## What you will do
Print the lines from the one containing "614x409 pixels. How" through the end of the listing below, exactly as written. Any pictures stay out.

## Extracted material
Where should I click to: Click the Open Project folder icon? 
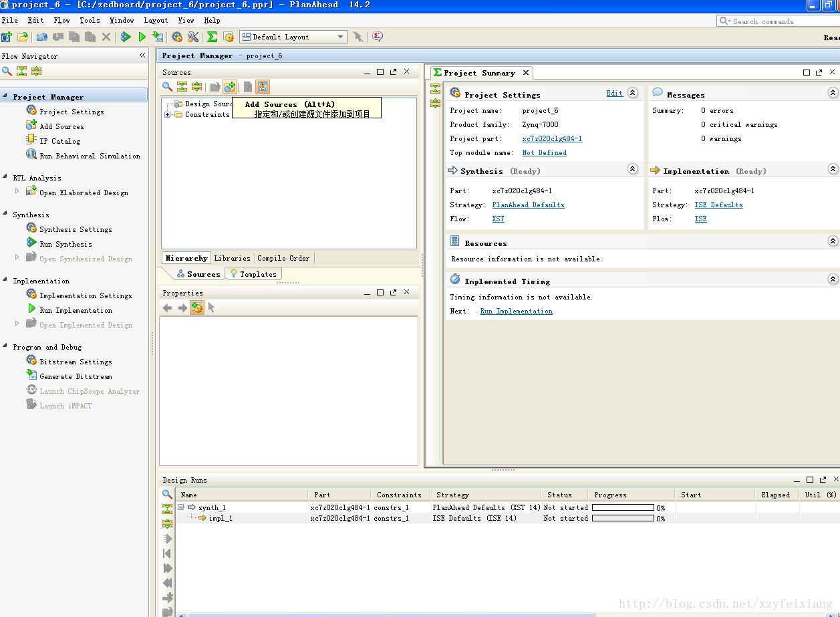(x=23, y=37)
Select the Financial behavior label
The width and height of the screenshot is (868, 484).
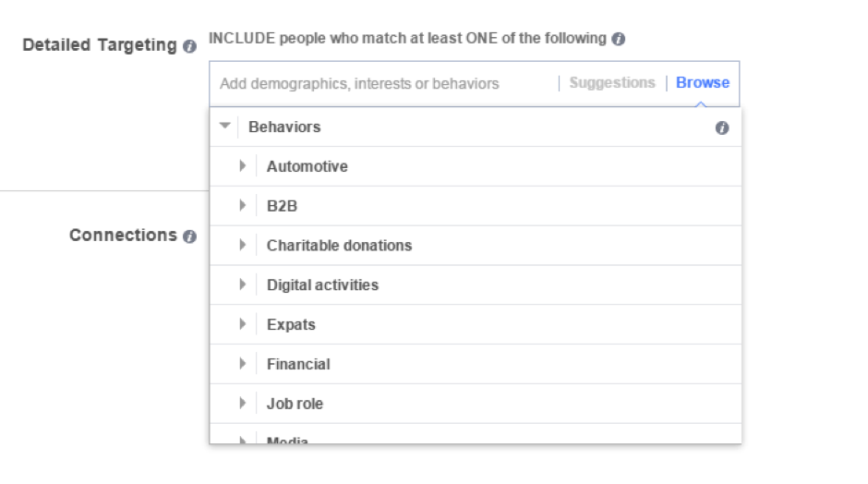coord(298,364)
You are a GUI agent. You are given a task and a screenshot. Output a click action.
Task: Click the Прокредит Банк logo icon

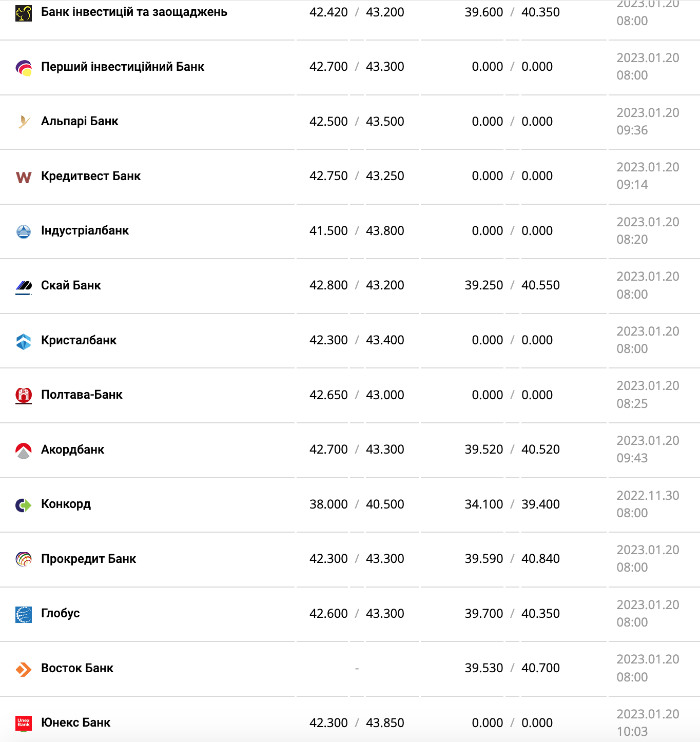(x=24, y=559)
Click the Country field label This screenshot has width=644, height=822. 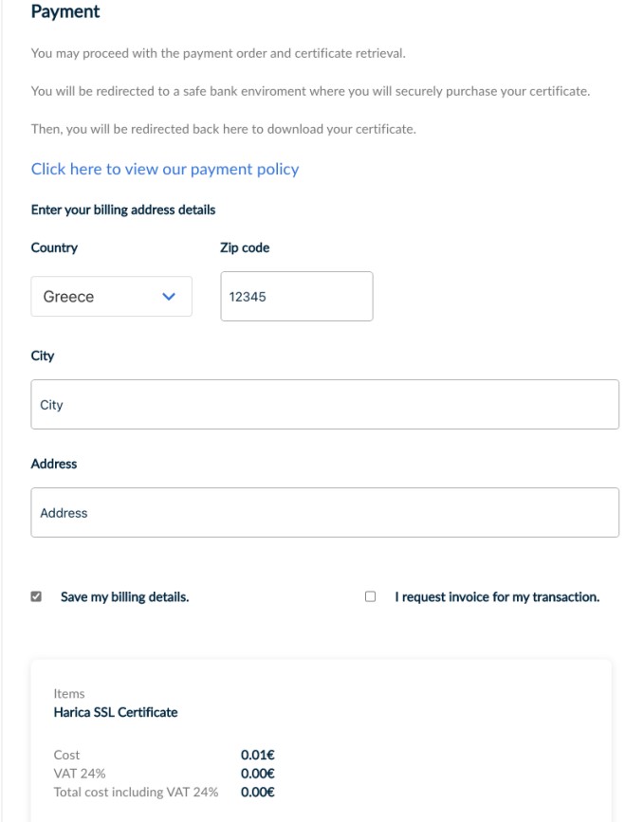(54, 247)
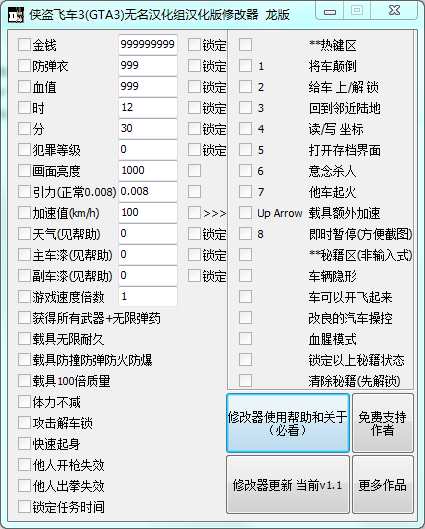Toggle the >>> checkbox beside 加速值
This screenshot has height=529, width=425.
pyautogui.click(x=194, y=213)
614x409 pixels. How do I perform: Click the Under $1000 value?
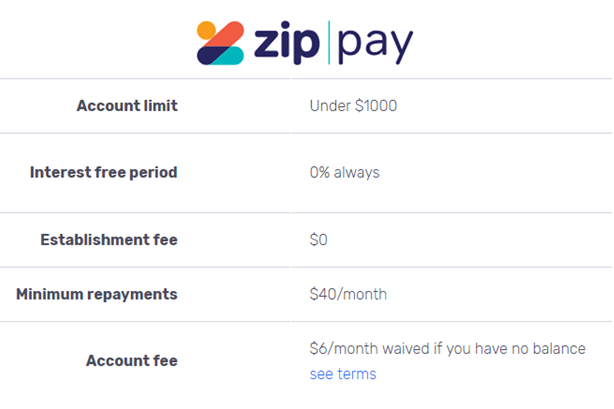[x=353, y=106]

## Worked solution
614x409 pixels. How do I perform: Click the Under $1000 value?
[x=353, y=106]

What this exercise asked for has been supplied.